The EU: The real sick man of Europe?

Vienna_2011_2_468x115 Therese Kaufmann, Ivan Krastev, Claus Offe, Sonja Puntscher-Riekmann,and Martin M. Simecka in Eurozine:

Therese Kaufmann: Martin Simecka, you once said that the biggest political moment for Slovakia was not 1989 but 1998, referring to a moment in Slovakian political history when the nationalist authoritarian government of Vladimir Meciar fell. You have also said that this political change was the result of a combined effort of many different groups in Slovak society: intellectuals, NGOs, media, politicians and diplomats. What is necessary for political transformation? Can Europe learn something from the Slovakian experience?

Martin Simecka: Sometimes I feel like an expert not on integration but on disintegration. I was part of the movement that brought about the disintegration of the communist empire in 1989; then I was a very sad witness to the disintegration of Czechoslovakia in 1992; and then again of a much happier event, the disintegration of Meciar's authoritarian regime in 1998. What I have learned from all this is that it's all about ideas. The communist system collapsed because it no longer had an idea of its own future. Czechoslovakia dissolved because it didn't believe in its own future. Meciar fell because society believed in ideas that were stronger and more powerful than that of his regime.
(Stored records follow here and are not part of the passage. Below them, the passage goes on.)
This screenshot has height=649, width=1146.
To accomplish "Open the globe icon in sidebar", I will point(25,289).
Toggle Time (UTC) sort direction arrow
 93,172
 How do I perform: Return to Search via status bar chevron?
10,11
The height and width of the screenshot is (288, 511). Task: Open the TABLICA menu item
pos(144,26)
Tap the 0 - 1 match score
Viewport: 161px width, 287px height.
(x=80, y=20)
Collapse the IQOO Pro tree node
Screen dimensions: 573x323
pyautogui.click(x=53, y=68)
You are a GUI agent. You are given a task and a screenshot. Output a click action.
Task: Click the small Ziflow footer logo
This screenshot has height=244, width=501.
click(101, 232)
In 1998 it was not only about getting rid of Meciar, it was also about becoming a part of the European Union. There was a vision for the country.
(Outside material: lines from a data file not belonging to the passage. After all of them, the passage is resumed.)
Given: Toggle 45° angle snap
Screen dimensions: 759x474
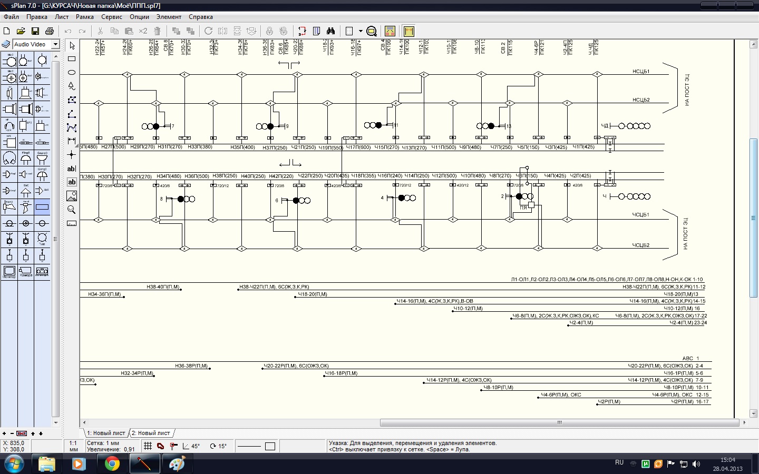Looking at the screenshot, I should [191, 446].
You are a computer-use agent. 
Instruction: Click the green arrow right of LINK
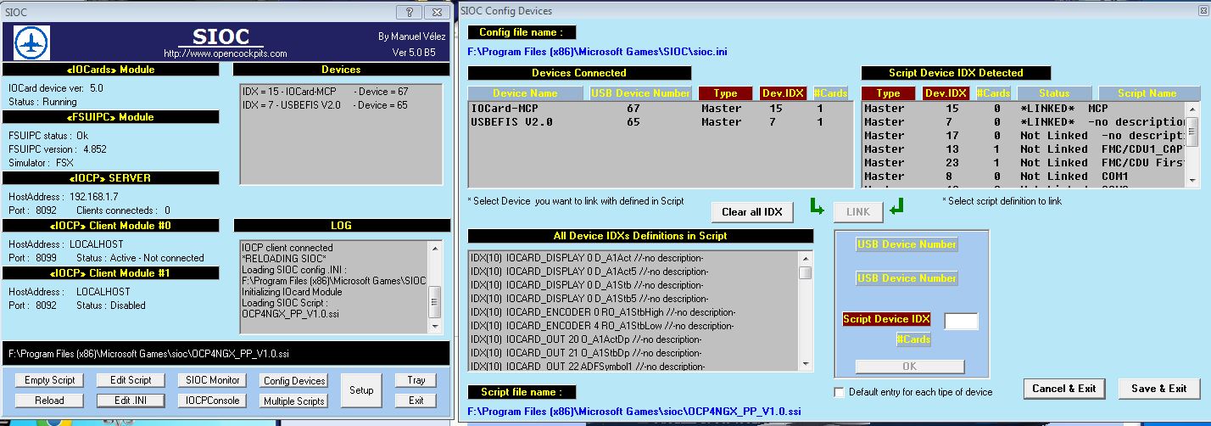[x=897, y=206]
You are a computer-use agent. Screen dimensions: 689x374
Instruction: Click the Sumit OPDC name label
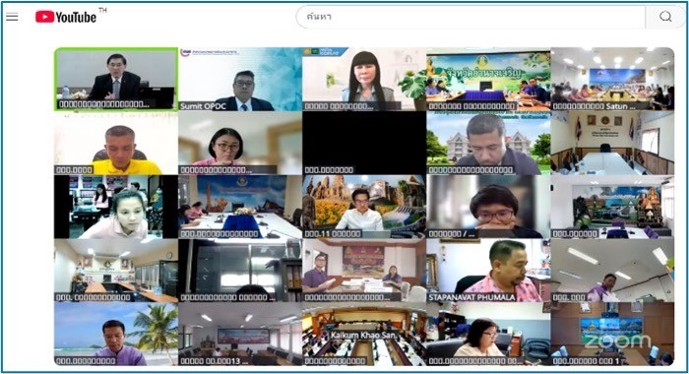(x=203, y=106)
The current problem with the EU has to do with ideas. The idea of European integration has been driven by the past; by the horrors of WWII, by the Holocaust, by a long history of conflict. Today, the idea of the EU is instead driven by the future – but in a bad sense. If previously it was fear of repeating the past that pushed European integration forward and furthered peace and prosperity, today European policies are driven by fear of the future. We are afraid of increasing migration, of the consequences of the financial crisis. The future is not something that we believe in; we are afraid of it.